◆ What is needed
Match the string "agent" against each line below, and copy every line that matches.

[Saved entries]
-*-*-

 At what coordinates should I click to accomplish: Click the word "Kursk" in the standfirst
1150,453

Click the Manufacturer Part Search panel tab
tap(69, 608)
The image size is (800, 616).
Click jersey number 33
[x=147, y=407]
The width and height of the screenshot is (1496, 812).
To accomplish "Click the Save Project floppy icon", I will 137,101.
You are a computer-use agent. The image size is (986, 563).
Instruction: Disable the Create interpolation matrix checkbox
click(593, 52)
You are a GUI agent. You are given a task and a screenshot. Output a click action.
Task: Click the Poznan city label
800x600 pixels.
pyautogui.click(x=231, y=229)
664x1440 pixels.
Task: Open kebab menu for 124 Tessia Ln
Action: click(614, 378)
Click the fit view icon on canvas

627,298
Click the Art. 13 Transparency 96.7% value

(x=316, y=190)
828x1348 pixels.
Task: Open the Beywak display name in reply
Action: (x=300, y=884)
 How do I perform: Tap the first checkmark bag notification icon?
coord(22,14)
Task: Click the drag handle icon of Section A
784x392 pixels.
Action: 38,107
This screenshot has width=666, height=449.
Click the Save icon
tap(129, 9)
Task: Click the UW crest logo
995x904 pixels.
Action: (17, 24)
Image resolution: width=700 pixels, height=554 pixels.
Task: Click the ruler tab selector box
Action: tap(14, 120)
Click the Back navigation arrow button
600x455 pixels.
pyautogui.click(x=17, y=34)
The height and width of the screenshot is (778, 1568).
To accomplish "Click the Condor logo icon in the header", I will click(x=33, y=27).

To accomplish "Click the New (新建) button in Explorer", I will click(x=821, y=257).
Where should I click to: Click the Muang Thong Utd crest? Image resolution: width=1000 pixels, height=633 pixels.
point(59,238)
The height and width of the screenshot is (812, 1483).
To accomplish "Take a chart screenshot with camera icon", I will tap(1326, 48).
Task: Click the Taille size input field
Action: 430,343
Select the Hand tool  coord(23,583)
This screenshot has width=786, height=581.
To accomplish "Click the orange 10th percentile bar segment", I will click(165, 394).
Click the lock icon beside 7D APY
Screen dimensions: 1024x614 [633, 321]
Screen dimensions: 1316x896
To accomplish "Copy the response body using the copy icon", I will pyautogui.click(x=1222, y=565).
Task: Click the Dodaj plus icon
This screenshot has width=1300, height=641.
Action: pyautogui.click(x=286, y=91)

-*-*-

◆ Solution to the problem
You are a computer-use agent. The image size is (986, 563).
You are a GUI agent. You are given a task and a screenshot. Output a click action.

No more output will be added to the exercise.